(Short problem): Copy out, unchanged, the lines of the data from the one containing "Given: Tap the aircraft count 228 / 6455" through the one containing "pyautogui.click(x=239, y=234)", both included.

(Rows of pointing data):
--
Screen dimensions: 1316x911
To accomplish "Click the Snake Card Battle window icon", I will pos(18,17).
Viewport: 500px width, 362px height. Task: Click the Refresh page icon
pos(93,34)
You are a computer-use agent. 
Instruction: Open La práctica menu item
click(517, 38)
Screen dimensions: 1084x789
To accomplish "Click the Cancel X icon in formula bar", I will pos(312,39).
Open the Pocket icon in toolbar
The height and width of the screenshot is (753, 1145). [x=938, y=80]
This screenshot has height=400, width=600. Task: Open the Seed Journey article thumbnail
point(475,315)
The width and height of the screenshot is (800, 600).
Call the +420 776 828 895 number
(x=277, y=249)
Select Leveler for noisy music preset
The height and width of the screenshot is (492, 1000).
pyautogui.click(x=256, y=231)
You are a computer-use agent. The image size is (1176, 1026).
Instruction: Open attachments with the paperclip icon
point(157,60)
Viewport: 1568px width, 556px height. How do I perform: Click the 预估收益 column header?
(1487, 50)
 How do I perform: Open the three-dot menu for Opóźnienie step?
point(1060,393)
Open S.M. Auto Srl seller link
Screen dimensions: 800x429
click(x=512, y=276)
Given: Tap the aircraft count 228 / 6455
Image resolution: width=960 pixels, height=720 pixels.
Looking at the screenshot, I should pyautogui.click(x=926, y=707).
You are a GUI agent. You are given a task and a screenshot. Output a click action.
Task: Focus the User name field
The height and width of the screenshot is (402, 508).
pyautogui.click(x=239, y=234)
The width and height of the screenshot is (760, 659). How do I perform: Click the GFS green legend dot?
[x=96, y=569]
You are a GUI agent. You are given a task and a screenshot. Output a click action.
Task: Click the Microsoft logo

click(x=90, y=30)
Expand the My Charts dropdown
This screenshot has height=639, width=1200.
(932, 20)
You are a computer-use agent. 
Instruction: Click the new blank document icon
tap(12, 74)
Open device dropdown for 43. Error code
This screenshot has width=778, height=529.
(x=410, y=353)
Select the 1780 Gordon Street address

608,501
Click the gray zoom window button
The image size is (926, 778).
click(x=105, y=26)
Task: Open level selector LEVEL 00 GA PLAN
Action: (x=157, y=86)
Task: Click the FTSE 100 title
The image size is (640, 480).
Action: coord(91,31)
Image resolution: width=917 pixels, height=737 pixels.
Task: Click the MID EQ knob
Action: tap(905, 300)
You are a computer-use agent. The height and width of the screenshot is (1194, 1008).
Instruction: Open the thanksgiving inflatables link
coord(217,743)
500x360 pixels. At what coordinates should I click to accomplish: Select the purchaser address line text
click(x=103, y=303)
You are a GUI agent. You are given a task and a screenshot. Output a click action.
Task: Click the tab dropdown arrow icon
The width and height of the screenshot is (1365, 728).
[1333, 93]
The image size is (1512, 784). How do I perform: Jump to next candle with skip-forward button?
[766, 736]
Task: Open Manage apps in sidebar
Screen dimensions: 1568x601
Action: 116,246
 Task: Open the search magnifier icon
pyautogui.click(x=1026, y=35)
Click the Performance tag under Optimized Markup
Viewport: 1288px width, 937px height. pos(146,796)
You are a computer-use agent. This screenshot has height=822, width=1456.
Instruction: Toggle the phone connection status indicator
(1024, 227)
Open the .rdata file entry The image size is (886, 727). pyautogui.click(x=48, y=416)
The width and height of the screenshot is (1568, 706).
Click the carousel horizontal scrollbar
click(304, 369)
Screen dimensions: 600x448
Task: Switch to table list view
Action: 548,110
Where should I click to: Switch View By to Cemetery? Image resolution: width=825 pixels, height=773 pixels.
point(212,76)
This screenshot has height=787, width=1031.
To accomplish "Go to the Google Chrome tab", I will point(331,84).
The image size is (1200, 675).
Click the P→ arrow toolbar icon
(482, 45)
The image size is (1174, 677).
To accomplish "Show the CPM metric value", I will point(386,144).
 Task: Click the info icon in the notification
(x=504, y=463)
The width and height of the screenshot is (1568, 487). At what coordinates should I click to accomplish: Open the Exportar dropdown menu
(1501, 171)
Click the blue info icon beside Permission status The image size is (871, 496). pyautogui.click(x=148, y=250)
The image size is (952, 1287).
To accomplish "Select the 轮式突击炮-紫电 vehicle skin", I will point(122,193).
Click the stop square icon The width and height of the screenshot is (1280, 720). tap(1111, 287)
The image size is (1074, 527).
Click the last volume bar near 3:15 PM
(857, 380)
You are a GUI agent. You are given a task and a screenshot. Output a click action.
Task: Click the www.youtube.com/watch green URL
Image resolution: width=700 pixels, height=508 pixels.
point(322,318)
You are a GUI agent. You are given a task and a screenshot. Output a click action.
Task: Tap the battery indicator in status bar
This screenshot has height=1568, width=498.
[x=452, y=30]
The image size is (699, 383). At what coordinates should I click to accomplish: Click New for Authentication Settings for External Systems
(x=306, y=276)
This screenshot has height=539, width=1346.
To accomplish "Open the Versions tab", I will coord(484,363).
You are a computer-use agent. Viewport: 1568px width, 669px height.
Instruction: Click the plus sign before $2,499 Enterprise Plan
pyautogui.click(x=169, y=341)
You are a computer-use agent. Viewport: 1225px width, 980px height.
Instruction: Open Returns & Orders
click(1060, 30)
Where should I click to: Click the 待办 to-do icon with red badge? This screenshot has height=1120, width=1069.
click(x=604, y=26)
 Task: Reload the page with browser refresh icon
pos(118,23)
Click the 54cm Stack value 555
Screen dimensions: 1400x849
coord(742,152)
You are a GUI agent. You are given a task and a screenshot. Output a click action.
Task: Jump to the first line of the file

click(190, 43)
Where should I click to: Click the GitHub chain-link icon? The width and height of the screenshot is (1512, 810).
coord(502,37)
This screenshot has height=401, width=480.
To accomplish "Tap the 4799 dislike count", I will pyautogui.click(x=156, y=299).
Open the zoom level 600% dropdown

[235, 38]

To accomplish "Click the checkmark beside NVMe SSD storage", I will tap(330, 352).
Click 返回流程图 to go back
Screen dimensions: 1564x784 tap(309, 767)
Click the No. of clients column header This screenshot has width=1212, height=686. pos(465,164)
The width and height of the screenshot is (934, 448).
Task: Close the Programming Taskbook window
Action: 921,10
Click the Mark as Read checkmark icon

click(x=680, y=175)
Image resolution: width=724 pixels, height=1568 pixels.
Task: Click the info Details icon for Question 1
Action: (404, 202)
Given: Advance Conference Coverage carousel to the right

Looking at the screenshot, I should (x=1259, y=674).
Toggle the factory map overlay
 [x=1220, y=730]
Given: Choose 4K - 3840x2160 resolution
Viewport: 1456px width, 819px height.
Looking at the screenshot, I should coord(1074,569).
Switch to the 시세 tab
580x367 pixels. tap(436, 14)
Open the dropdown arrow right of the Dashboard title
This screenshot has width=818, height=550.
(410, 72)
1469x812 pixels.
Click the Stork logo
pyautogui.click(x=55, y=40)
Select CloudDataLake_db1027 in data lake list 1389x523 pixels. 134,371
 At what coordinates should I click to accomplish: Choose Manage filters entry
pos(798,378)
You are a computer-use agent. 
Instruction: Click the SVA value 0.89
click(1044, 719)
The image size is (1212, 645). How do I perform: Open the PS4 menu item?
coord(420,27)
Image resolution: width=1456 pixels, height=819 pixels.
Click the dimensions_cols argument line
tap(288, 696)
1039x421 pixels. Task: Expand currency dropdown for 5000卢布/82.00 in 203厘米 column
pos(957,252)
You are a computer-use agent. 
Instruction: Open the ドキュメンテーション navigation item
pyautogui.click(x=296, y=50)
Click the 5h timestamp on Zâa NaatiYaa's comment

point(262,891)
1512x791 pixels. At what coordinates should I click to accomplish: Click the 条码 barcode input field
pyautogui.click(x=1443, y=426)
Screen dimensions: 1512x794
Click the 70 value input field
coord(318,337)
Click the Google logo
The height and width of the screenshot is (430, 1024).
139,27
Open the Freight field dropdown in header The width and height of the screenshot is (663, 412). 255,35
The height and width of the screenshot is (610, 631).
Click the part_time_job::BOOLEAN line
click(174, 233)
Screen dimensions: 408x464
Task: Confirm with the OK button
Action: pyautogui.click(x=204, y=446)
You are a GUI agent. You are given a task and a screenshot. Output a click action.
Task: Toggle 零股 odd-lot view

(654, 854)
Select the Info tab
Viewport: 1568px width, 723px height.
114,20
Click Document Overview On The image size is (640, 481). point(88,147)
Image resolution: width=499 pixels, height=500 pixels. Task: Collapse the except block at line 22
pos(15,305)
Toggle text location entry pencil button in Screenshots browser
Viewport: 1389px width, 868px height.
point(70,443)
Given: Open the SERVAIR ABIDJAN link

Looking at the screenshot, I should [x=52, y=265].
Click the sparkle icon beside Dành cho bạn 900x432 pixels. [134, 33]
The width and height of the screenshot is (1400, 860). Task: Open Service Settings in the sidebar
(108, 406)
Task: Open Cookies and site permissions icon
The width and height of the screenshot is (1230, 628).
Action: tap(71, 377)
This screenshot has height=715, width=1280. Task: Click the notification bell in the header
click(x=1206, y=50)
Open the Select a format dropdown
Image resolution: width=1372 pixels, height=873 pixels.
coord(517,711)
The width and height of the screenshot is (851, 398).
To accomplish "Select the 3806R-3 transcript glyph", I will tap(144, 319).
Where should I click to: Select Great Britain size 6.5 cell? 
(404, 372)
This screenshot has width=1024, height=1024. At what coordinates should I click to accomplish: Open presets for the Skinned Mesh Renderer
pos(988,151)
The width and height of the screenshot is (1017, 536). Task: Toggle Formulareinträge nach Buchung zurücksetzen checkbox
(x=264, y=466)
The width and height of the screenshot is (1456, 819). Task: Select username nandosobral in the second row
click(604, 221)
--
(Answer to this problem):
Given: Tap the aircraft count 228 / 6455
Image resolution: width=960 pixels, height=720 pixels.
Looking at the screenshot, I should pyautogui.click(x=926, y=707).
You are a GUI agent. You are given a task and a screenshot. Output a click action.
Task: Focus the User name field
The height and width of the screenshot is (402, 508).
pyautogui.click(x=239, y=234)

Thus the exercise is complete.